At a certain point in the poem the narrator enters into a dialogue with a personified Nature. He's been lamenting that she seems to favor preserving the species ("type") with no thought for individual death and suffering. She tells him he's half right: she doesn't care about preserving individuals or species:

"So careful of the type?" but no.
From scarped cliff and quarried stone
[Nature] cries, "A thousand types are gone:
I care for nothing, all shall go.

"Thou makest thine appeal to me:
I bring to life, I bring to death:
The spirit does but mean the breath:
I know no more" And he, shall he,

Man, her last work, who seem'd so fair,
Such splendid purpose in his eyes,
Who roll'd the psalm to wintry skies,
Who built him fanes of fruitless prayer,

Who trusted God was love indeed,
And love Creation's final law--
Tho' Nature, red in tooth and claw
With ravine, shriek'd against his creed--

Who loved, who suffer'd countless ills,
Who battled for the True, the Just,
Be blown about the desert dust,
Or seal'd within the iron hills?

No more? A monster, then, a dream,
A discord. Dragons of the prime,
That tare each other in their slime,
Were mellow music match'd with him.

O life as futile, then, as frail!
O for thy voice to soothe and bless!
What hope of answer, or redress?
Behind the veil, behind the veil.


By this point, Tennyson has mourned his friend and has widened his angle to ask the big questions: do our lives matter? Is there any truth beyond atoms and the void? Why must we love, if time is but an arrow pointing to death? Is religion, is every search for meaning, just a death-denying illusion? Fossils of bygone species, some of whom ruled the earth as humans now do, seem to proclaim a ciphered law of chaos and death, the poem says, and we'll join them before long. We chant epics of struggle, redemption, and salvation to soothe ourselves, but the very landscape before us, the very ground on which we stand, stained with the blood of countless generations, gives lie to our proud fantasies: life is too violent, too random, too cheap to admit of justice or ultimate purpose. So, in the end, "The spirit does but mean the breath": once we die, as individuals or as a species, that's it. No meaning, no continuance, no do-over.
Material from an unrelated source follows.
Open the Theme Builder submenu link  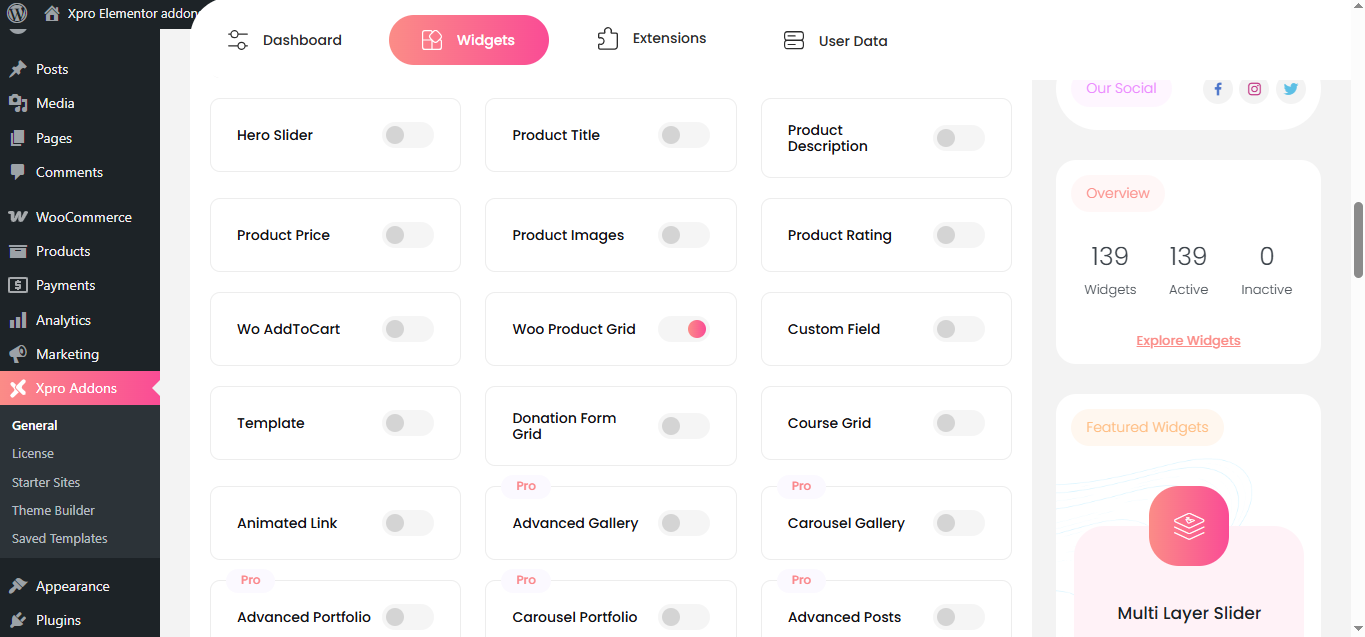click(53, 510)
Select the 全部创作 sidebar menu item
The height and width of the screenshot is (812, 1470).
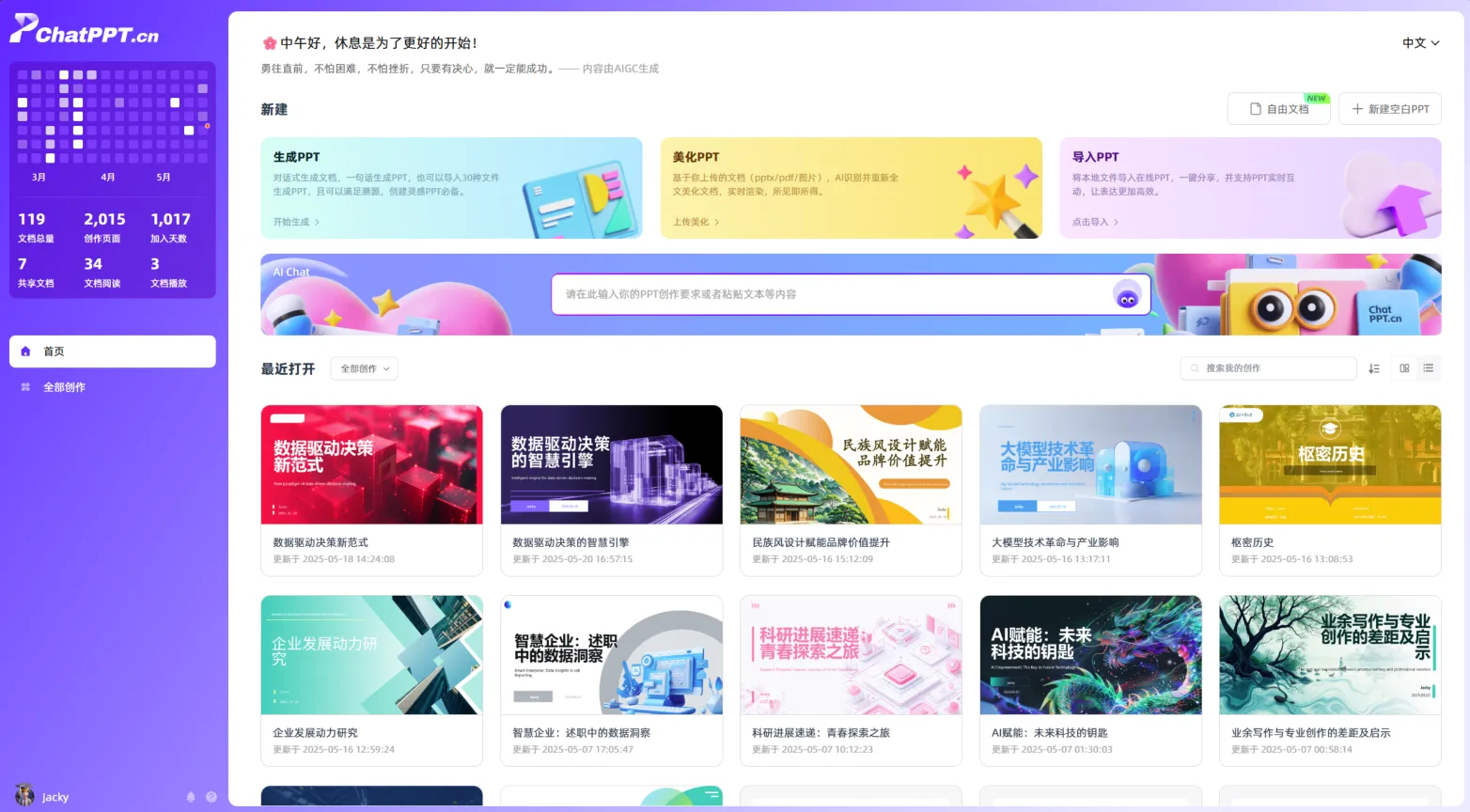(64, 387)
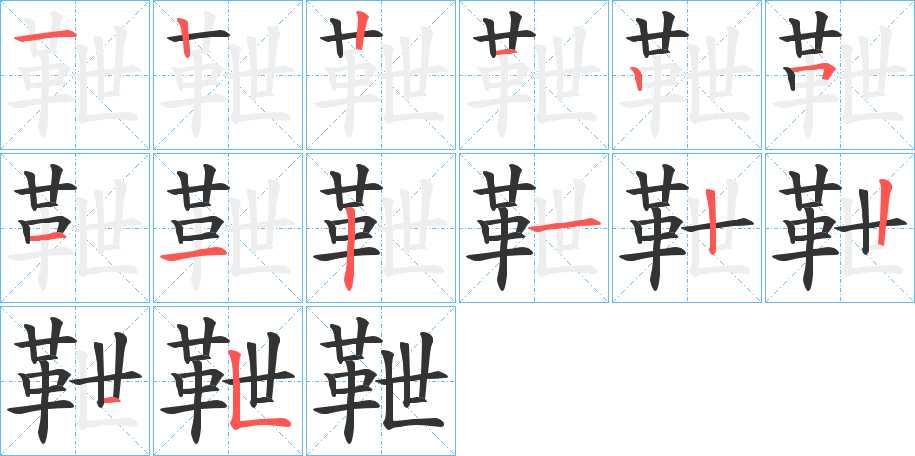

For all our brilliance, all our heart-storms, all our visions--all our poetry-- aren't we just another speck of foam in the seas of space, another doomed arrangement of carbon and oxygen? Sounds like it, from these beautiful lines. Ultimately, of course, In Memoriam holds out the promise of redemption, of ultimate meaning: it means something when someone dies, and lives; it means something when an entire species lives, then dies, even if all it means is that its myriad members' bones form the ladder on which some newer, more sophisticated species can climb up to gaze at the stars. But of course for Tennyson it's more than that: hope lies in the perfect world of spirit, in which we escape death, escape our lower, animal nature, having evolved from "broken lights" of the Divine into... the Divine itself?

No longer half-akin to brute,
For all we thought and loved and did,
And hoped, and suffer'd, is but seed
Of what in them is flower and fruit;

Whereof the man, that with me trod
This planet, was a noble type
Appearing ere the times were ripe,
That friend of mine who lives in God,

That God, which ever lives and loves,
One God, one law, one element,
And one far-off divine event,
To which the whole creation moves.

Really not much to complain about here. Tennyson's tastefully post-Christian, he's resolved the evolution/ creation conflict, and he's even got a little Hegelian/Kabbalah thing going where God's creation evolves into some kind of cosmic singularity. That's true, if you ask me, and I have to applaud the man's doubt, too. I'm with him: hope does reside in the world of spirit. But that whole death thing... mourning is fine, I mean, we've all been there. Years of it? Sure. The rest of your life if you need it. The death of someone you love changes you the same as losing a limb, in the sense that part of your way of being yourself is gone, unrecoverable, you have to learn a new and inescapably worse way of living, living without. And so we mourn, and so some of us write epic poems or build Taj Mahals of other sorts. The mourning for Hallam or any other lost loved one isn't the point; rather I take issue with Tennyson's attitude towards death itself, his assumption that death is some kind of monster, some kind of interruption, anomaly, affront to the order of things.

Death is the order of things.

If saying that sounds odd, it's because nearly all our models of reality are spawned by religions, philosophies, and political systems that arise from and feed on the individual organism's fear of death, which they externalize, eternalize, and super-size into narratives of redemption, salvation, end-of-the-worldism, heavenism, houri-ism, reformism, revolutionism, etc.-ism, mirroring off into infinities of alienation nearly as vast as death itself. How few have thought to turn their backs on these fables, face the Fact, and embrace death! To do that, of course, they had to, like Inanna, cast off everything that made them who they were; they had to abandon themselves and all their desires.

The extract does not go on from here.